Trading card games were banned in my primary school (elementary for you yanks). Even the rural wastelands of Wales couldn’t escape the allure of Pokemon and Yu-Gi-Oh. The former was banned before my time, but Konami’s effort was all the rage just as I was old enough to appreciate the draw of collecting rare cards and using them to battle against my friends. We would gather behind one of those shoddy looking temporary cabins and sit down by the steps with our decks in tow, ready to whittle down our life points in pursuit of victory. Well, mostly we just looked at the cool pictures and never bothered playing by the rules. Or at least used the anime’s logic.
Before we had a full grasp on reading comprehension, we’d engage with trading card games using the rule of cool and nothing more. My Dark Magician was going to lay waste to Kuribo, while a friend’s Charizard was obviously going to tear my Meowth a new one. For a little kid, this sort of logic made sense and we never questioned it, and that’s with characters and wild creatures we only recognised from either the cards or a few episodes of the animated show we caught on television after school. This information wasn’t as accessible back then, but with a game like Disney Lorcana, it would never have to be.
We all grew up with Disney. I can’t picture a person in my life who didn’t. It didn’t matter if they were burning through the same VHS copy of The Little Mermaid over and over again or tuning into Disney Channel every morning for reruns of House of Mouse and Lizzie Mcquire. While we all experienced Disney in wildly different ways, there was no escaping its influence as children even back then.
The films, characters, shows, and music were entrenched in our culture in much the same way they are today, and a trading card game which capitalised on that popularity could have quite easily taken over the world. Imagine walking into your local newsagents and finding a booster pack decorated with characters from Toy Story or Atlantis, knowing that within you’d be offered a selection of cards to hold dear and laud over friends at school. I would have eaten this up, and so would thousands of others in the mid-2000s.
Pokemon and Yu-Gi-Oh managed to capture our imagination despite being unfamiliar on the surface, with the cards emerging in the company of their respective anime and respective video games that would alter the landscape even further. We had to invest and learn about these properties ourselves by spending hundreds of hours exploring Johto in Pokemon Crystal or embracing the Heart of the Cards once a week on CITV.
Disney, however, was with us from the very beginning.
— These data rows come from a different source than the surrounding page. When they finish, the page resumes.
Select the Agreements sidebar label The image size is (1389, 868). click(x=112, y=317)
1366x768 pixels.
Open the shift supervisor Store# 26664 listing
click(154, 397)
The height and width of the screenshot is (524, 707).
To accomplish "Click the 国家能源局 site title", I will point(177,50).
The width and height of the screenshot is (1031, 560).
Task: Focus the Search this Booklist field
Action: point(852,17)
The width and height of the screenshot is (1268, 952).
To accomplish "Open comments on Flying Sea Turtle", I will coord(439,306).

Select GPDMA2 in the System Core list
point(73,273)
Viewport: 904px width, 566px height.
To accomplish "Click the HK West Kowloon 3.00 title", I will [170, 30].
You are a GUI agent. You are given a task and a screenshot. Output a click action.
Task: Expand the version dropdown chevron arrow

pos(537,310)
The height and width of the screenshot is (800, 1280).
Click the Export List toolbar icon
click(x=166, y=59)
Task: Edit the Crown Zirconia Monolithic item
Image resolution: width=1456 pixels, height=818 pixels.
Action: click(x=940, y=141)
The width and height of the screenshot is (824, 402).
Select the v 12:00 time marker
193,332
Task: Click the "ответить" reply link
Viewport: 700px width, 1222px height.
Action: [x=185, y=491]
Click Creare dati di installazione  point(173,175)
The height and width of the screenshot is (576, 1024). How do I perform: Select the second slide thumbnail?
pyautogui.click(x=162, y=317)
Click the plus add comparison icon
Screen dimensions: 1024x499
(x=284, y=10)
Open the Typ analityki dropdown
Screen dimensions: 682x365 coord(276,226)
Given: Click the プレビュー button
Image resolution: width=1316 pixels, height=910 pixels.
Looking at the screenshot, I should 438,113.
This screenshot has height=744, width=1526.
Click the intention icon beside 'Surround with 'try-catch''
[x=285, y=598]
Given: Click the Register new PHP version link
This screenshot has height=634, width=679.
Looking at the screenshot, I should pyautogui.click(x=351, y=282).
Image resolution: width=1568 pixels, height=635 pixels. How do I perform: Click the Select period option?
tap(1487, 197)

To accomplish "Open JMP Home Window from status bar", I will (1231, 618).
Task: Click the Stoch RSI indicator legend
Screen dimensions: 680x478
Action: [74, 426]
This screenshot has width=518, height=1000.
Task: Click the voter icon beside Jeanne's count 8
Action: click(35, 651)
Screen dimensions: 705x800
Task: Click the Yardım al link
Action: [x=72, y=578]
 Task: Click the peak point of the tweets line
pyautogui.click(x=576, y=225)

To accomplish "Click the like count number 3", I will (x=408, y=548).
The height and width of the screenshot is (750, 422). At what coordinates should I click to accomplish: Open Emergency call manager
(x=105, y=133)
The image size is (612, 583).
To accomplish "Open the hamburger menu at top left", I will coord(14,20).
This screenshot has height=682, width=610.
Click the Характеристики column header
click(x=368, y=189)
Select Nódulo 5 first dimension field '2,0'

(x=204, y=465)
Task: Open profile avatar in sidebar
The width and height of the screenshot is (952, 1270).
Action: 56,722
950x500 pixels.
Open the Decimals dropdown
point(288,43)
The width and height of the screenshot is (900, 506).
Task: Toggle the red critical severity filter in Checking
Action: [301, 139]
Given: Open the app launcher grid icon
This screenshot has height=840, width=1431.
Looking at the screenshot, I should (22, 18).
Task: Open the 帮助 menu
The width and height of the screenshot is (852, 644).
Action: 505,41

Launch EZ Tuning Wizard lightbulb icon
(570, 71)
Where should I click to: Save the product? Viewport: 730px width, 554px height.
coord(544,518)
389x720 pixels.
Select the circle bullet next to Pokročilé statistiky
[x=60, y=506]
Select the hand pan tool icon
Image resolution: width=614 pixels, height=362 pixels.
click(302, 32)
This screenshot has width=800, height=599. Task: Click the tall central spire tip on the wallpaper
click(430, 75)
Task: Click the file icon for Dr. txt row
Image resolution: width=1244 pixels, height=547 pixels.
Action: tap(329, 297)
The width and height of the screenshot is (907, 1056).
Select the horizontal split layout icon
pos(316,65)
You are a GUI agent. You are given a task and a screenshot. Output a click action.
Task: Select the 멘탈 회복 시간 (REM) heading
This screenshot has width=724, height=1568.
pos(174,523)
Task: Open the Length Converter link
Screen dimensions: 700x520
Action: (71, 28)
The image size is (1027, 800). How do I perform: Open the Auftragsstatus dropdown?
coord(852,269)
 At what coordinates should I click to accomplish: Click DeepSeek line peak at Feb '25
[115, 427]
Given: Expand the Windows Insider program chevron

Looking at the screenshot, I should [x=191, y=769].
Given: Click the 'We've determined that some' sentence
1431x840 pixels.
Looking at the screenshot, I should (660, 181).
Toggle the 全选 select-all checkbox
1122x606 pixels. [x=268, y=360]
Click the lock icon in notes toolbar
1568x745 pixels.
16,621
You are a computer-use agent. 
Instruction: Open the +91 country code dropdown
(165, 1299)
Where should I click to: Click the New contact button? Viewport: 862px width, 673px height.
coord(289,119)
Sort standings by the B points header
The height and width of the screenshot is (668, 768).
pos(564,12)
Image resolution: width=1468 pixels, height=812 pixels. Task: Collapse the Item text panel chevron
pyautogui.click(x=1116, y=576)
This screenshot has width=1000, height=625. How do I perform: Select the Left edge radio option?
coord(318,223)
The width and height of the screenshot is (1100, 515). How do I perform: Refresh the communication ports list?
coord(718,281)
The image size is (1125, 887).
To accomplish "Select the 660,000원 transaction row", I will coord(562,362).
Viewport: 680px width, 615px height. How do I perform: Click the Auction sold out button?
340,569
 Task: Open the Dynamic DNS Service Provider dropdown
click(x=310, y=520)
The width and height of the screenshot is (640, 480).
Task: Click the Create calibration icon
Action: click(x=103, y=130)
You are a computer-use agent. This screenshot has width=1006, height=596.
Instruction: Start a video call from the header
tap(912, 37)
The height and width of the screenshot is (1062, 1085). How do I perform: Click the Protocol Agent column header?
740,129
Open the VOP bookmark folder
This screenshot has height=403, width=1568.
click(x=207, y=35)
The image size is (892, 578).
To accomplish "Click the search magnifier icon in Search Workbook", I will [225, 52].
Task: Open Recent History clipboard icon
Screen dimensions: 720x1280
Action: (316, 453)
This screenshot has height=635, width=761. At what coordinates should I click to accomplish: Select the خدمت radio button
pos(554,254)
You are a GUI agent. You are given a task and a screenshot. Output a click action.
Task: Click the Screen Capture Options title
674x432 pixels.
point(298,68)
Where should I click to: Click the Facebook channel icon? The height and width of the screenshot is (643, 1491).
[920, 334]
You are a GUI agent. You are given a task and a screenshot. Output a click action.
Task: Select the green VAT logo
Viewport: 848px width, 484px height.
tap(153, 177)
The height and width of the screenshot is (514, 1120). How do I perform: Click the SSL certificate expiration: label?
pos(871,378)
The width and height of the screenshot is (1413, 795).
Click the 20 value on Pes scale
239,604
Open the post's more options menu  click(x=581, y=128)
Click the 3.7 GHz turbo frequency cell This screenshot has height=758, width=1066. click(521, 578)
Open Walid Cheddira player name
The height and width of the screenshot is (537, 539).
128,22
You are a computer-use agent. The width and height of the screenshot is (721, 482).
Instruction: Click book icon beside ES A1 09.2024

In a household of seven siblings, two of which I shared a room with, we’d take turns picking movies to watch and games to play because there was only a single CRT screen to choose from, and most of the time we’d cycle through Disney films and shows we all loved with equal measure. A card game would have either torn us apart or brought us closer together, but either way it would have emerged a winner.
We would have all naturally gravitated towards characters or locations we thought were the coolest, and I’d have free rein to snap up all the Princesses while my brothers fought over the masculine characters. I would have furthered connections I’d made with films I already held dear, now in a new medium with infinite possibilities. Fast-forward 20 years or so and we’ve seen the dawn of Disney adults and a readily available selection of classics on streaming services. Things have changed, but the core appeal of what Lorcana offers hasn’t.
If all goes to plan, Lorcana will be a hit thanks to its nostalgic pull alone. Back then, it would have had a similar impact despite the lacking technology. No mobile app, podcasts or YouTube channels, just a card game about our favourite Disney titles for us to obsess over and waste our parent’s money on. It would have utterly transformed the media landscape back then, even if we never dared to learn the rules and only collected cards for the pretty pictures. I mean, let’s be real, that’s what most of us are doing now.